Friday, September 30, 2016

Jean-Marc Foussat w/Joao Camoes and Marialuisa Capurso

João Camões & Jean-Marc Foussat - À La Face Du Ciel ‎(Shhpuma, 2016) ****
Marialuisa Capurso & Jean-Marc Foussat – En Respirant (Fou, 2016) ***½



By Dan Sorrells

Playing in a duo with electronics shaman Jean-Marc Foussat must be like discovering what instrument your partner plays the moment the curtain rises—and perhaps more disturbingly, discovering minute to minute that it’s a number of instruments you’ve ever encountered before. Two recent duo recordings are as much about how traditional instruments respond to the frenetic, protean realm of electronics and synthesizers as about the power Foussat wields with such devices. À La Face Du Ciel pairs Foussat with Portuguese violist João Camões, while En Respirant is a duet with Italian singer and fellow electronicist Marialuisa Capurso.

It’s tempting to view Foussat as the dominant force on À La Face Du Ciel, with Camões playing defense. This may be misleading however, if only because discerning when Foussat is being pro- or reactive is far from straightforward, and the unflappable Camões sounds as self-possessed in responding as he does when he takes the lead. Earlier this year, I reviewed Bien Mental, the trio of Foussat, Camões, and Claude Parle. There, Parle’s sweeping accordion drones were the cohesive, binding element. Here, that role falls to Camões, as it is often difficult to follow everything Foussat is doing in detail. There’s an arc to each of the two pieces that’s drawn by the familiar timbre of Camões’ viola, an earthy, grounding force in a music that is otherwise extraterrestrial, interstellar.

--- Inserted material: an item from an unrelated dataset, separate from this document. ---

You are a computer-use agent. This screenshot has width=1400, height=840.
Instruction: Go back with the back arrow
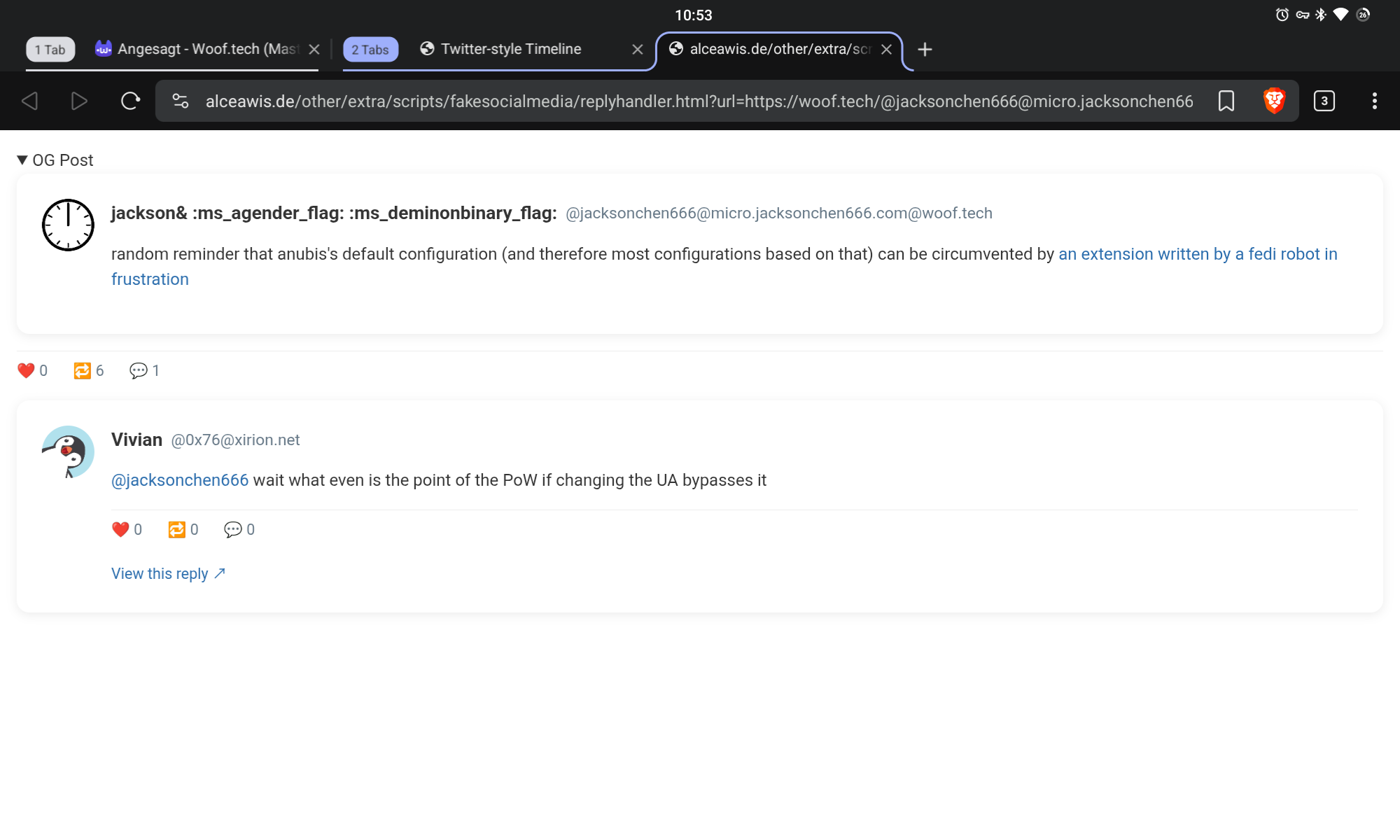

“Suite Pour La Trosième Oreille” gets off to an abrasive start, and it’s unclear whether Camões is amplifying his viola, Foussat is manipulating it, or a mixture of the two. What’s immediately apparent is how near-sounding the recording is. Listening through headphones lends the impression of a concert from within—less that you’re in an aural space than your skull is the space. (“Do you hear that sound?” Daniel Higgs once asked. “Your resonating skull sound—the sweetly humming skull tone.”) It’s a fitting illusion for music that’s linear but constantly shifting, like the endless turns and warps of thought itself.

As always, I’m amazed at the sheer variety of effects Foussat produces. “Suite Pour La Trosième Oreille” eventually shifts into the rasp and buzz of a robotic cicada swarm. “Mécanique Verte” is oceanic, with Camões’ plinking pizzicato notes splashing in Foussat’s watery sampling. But what Foussat tosses into the mix never sounds like some jumbled grab-bag; it truly seems he has an encyclopedic knowledge of every strange timbre available to him, and chooses exactly the sound he intends for each moment. Camões often counters with lyrical, punctuated remarks, poking holes in Foussat’s enveloping sound. Still, in one rather disconcerting moment towards the end of the record, it sounds like Camões simply evaporates into computer bleeps and bloops, finally succumbing to the digital onslaught.

En Respirant is more programmatic, briskly changing ideas and approaches. The music here is about subverting—even destroying—some of our most strongly-held aural associations by playing with the human voice, which by the very wiring of our brains we can never fail to address. Both Foussat and Capurso use their voices as fuel for their electronics, distorting them beyond all recognition but periodically revealing flashes of the human source. Paradoxically, this allows some of the most conventional moments to be the most powerful – towards the end of “Osmosis,” after a thorough deconstruction of anything resembling humanity, the sound drops away to Foussat’s electronic shimmer, and Capurso enters with a simple, hymnal melody, vocal loops slowly breaking away and diverging in a haunting canon.

“Purple Future” playfully contrasts Capurso’s voicings with those of seagulls, something that sounds ridiculous, but feels logical in the psychedelic swirl the two have conjured. The track moves from trippy to soothing to rather menacing while preserving many of the same elements. By adding and subtracting sounds, the context of others is rebuilt on the fly: nighttime insects change in a moment from summertime soundtrack to rapidly encroaching swarm.

Both À La Face Du Ciel and En Respirant document fascinating strategies for dealing with the “problem” of Foussat: Camões, by using virtuosity and ingenuity to confront him on the viola’s terms; Capurso, by blending into the electronic wash and addressing his challenges from the inside out.